**WORK INSTRUCTIONS**
All that is wanted is the exact lines from the one with "Task: Click the Windows Start button" through the last line of the entries, with both ends kept and every picture left out.

**Data items**
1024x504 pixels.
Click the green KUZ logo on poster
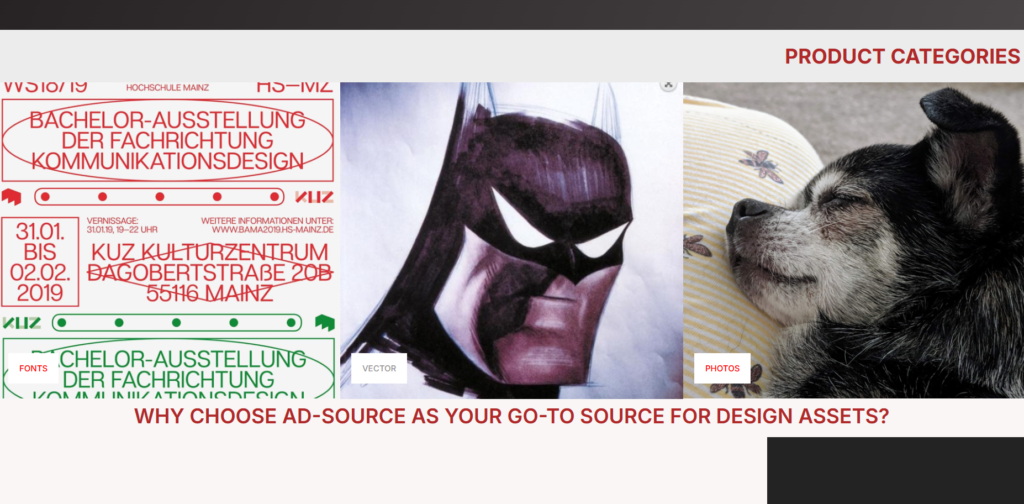point(22,322)
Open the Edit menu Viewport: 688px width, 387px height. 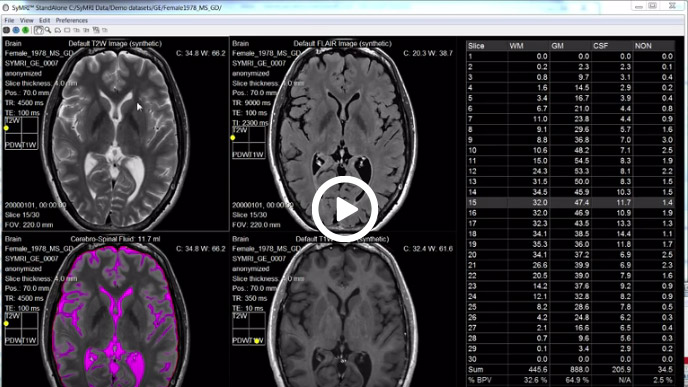click(x=44, y=20)
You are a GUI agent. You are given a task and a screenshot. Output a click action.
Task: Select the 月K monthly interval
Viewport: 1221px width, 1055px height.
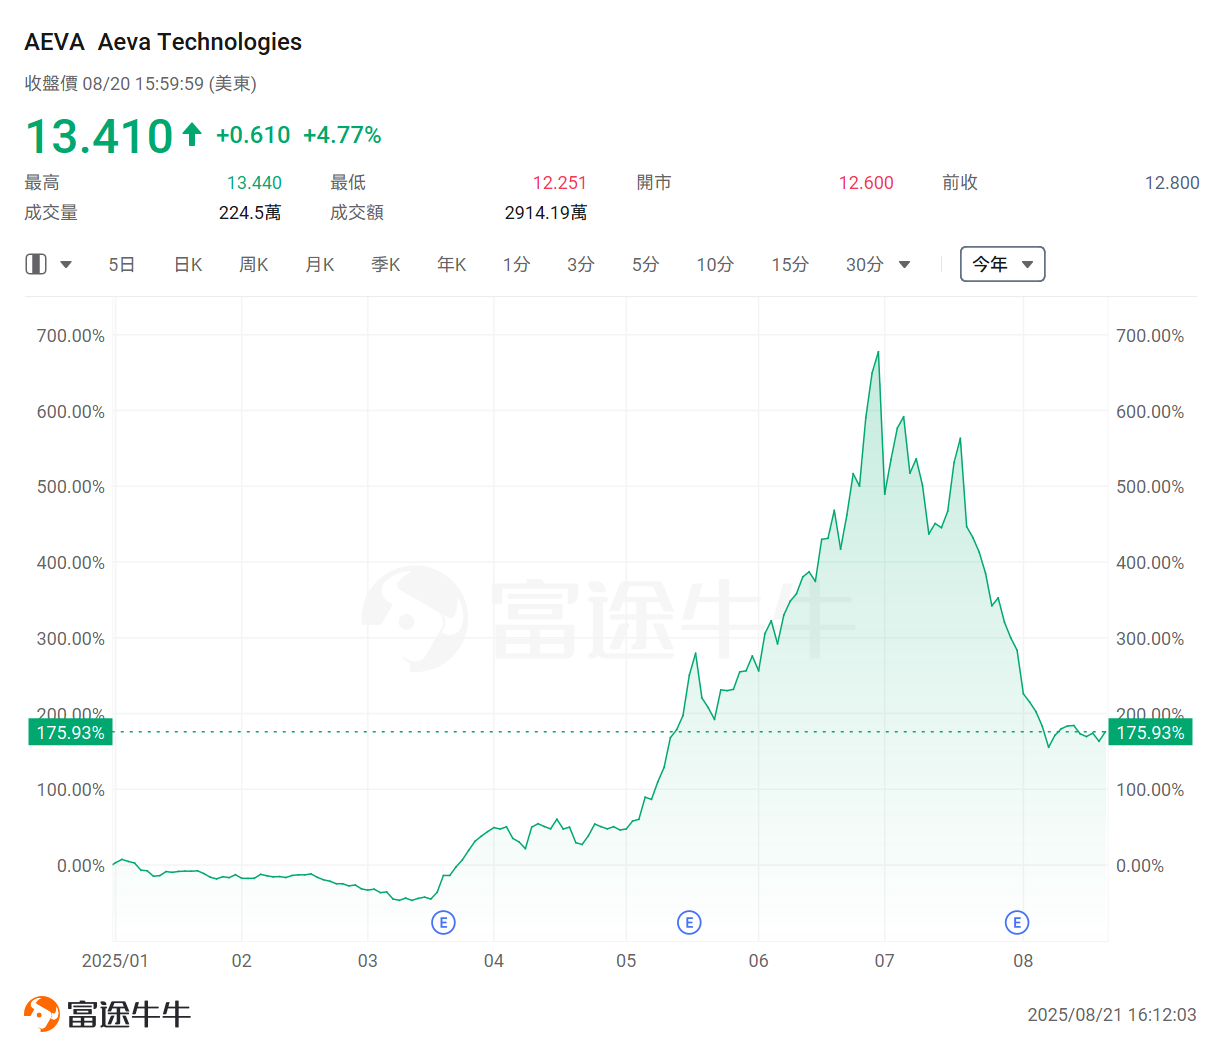coord(319,264)
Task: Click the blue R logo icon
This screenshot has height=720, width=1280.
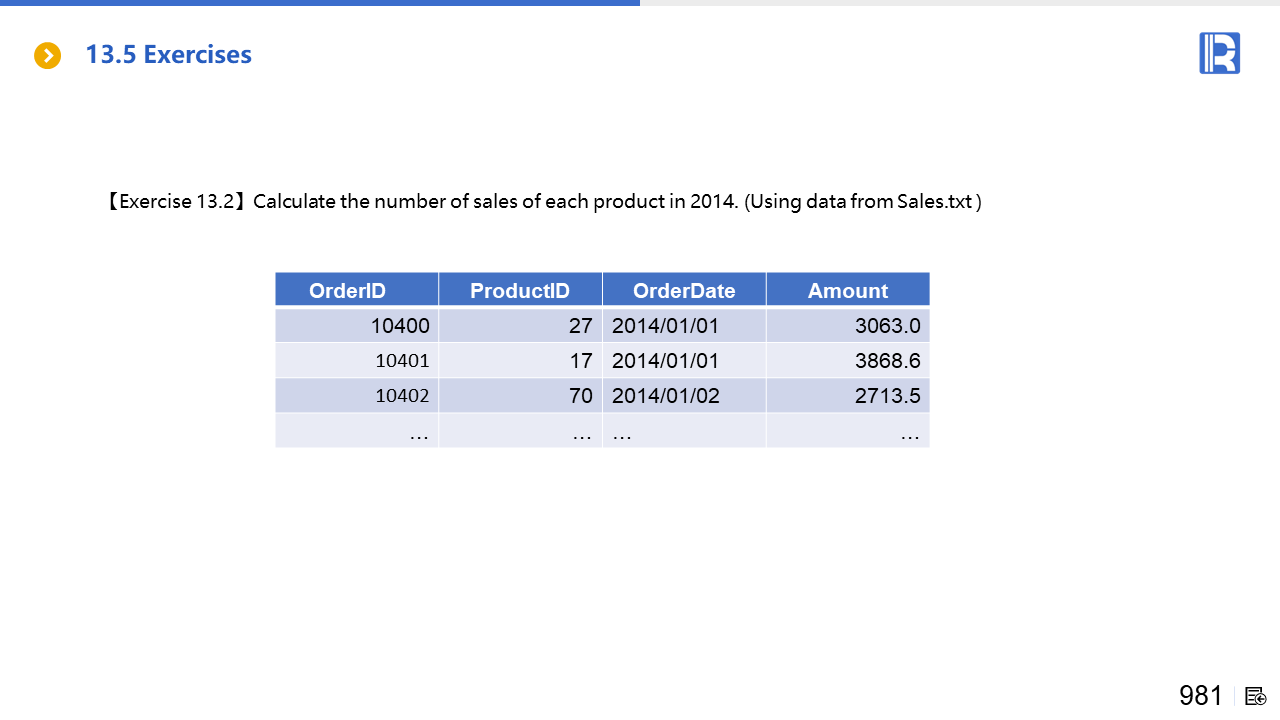Action: click(x=1219, y=53)
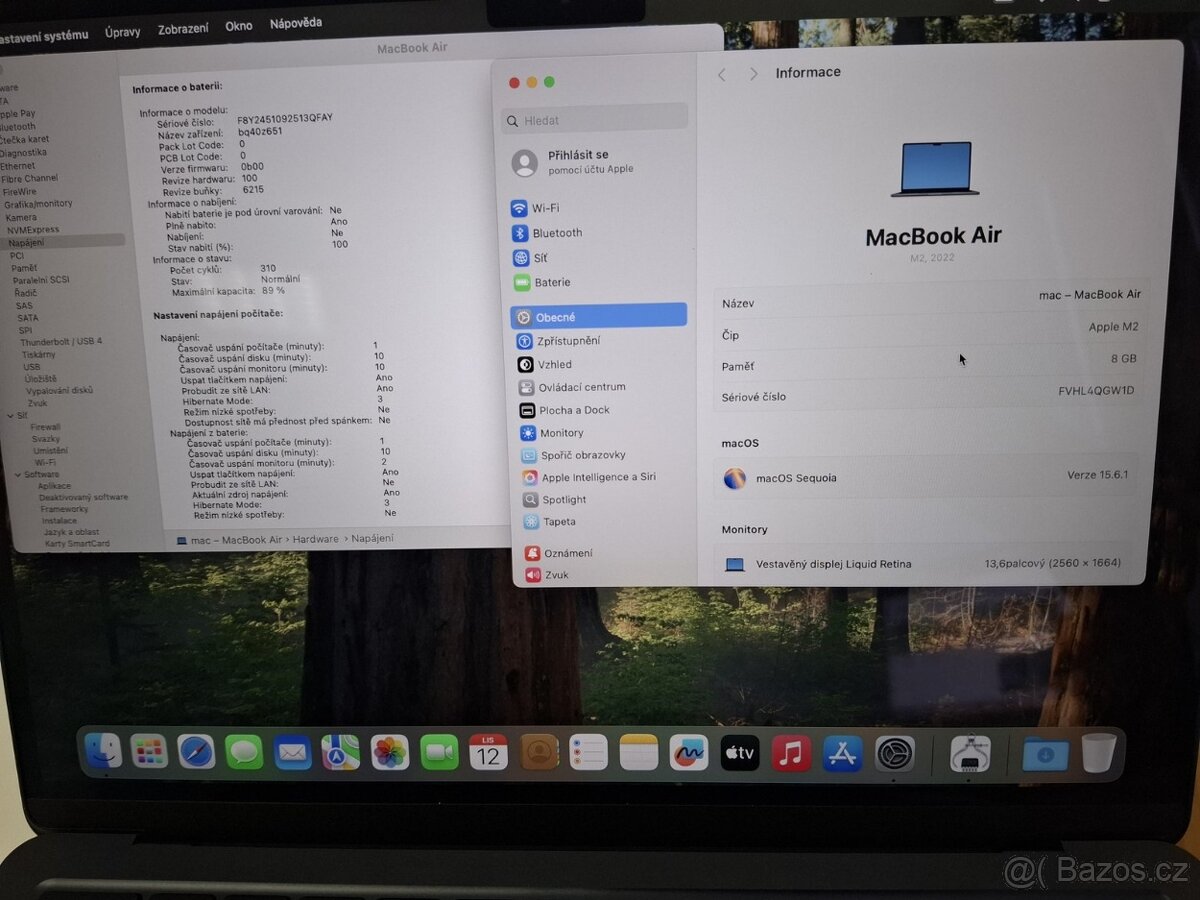Open App Store from the Dock
Viewport: 1200px width, 900px height.
click(842, 752)
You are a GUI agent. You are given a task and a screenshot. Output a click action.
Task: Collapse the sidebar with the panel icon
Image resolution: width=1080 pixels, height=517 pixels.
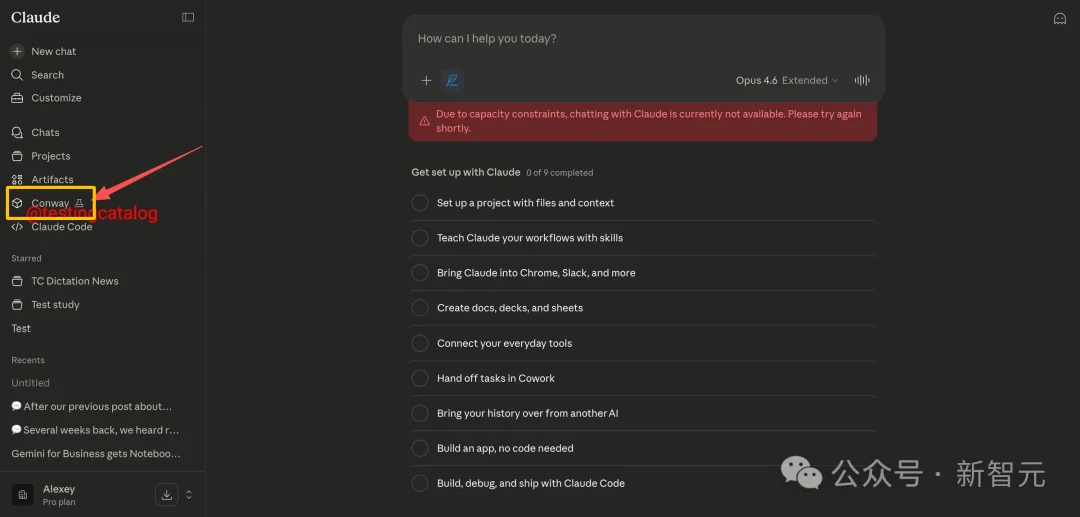pos(188,17)
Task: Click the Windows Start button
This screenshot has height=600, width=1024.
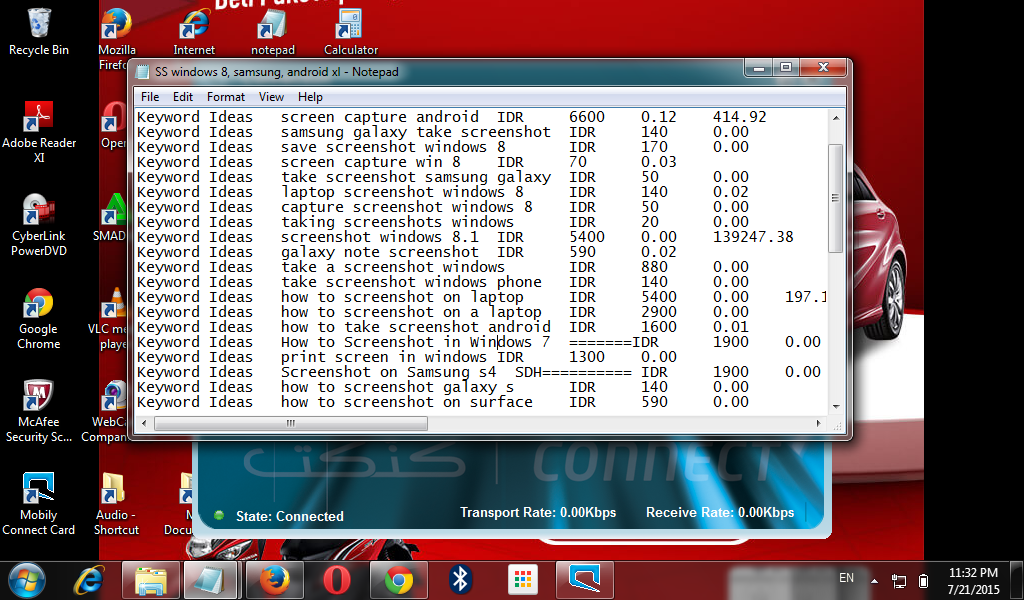Action: [25, 580]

**TASK ANSWER**
Task: Click the Windows Start button
This screenshot has height=600, width=1024.
Action: [25, 580]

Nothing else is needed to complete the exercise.